Harmonious cooperation in everyday working life

Human-robot interaction also depends on the interaction with the human team partners. How this works in everyday working life can be observed at Ulmer Parkbetriebsgesellschaft.

When robots are to become part of our cityscape in the future, one question will be crucial: how can humans and robots work together in harmony? This is what ZEN-MRI is researching. The consortium partners are using a wide variety of methods to do this, with the University of Ulm, for example, conducting field observation studies and Fraunhofer IAO organising co-creation workshops. But even independently of the actual research, the project offers the opportunity to take a closer look at the robots in everyday life: Ulmer Parkbetriebsgesellschaft, which is also involved in the project as a subsidiary of our project partner, the city of Ulm, has been using the cleaning and sweeping robots from ADLATUS Robotics GmbH in practice since 2017.

Robots and their human team partner

The robots are in use in the car park at the train station and the car park at the town hall. “In this way, we can also deduce customer behaviour on site,” says Klaus Linder, Operations Manager at PBG. “This provides information about acceptance, for example.” In addition, a lot can be said about the expectations and fears of the human team partners. One of the ideas behind ZEN-MRI is to design the appearance and behaviour of the robots in such a way that an appropriate level of trust is created. This should increase the chances of the robots being positively integrated into the public space. Ultimately, the interaction between robots and the people who work with them will also raise many questions that need to be answered.
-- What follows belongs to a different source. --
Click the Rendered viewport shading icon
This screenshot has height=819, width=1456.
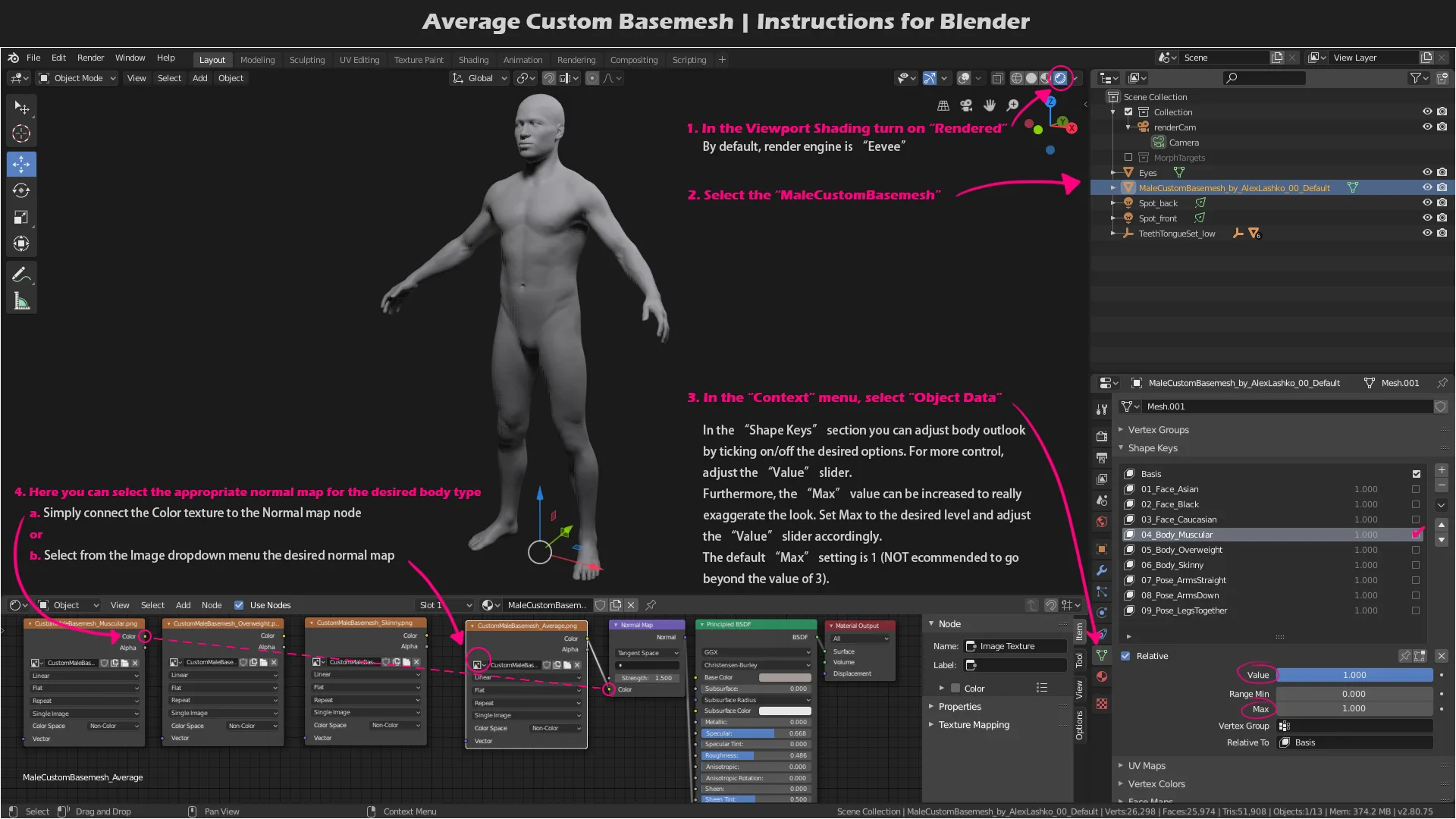pos(1060,78)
Gaining new insights through the use of robots

The PBG garage attendants, who also serve as contact persons for the on-site support of the robots, receive regular training to ensure that this interaction with the users is as successful and considerate as possible. “We also attach great importance to liaising closely with the robot manufacturer ADLATUS in the broad field of innovation management,” says Klaus Linder. “Because we also know that work processes will change when robots become part of our cityscape.” ZEN-MRI takes a variety of perspectives – as well as a holistic approach to research. In addition to the ethical, legal and social challenges, the aim is also to gain insights into the development and design of robots. For the employees of PBG, whose field of work is changing, the use of robots offers more advantages. They have the opportunity to devote themselves to alternative tasks and have more time for customers on site, for example.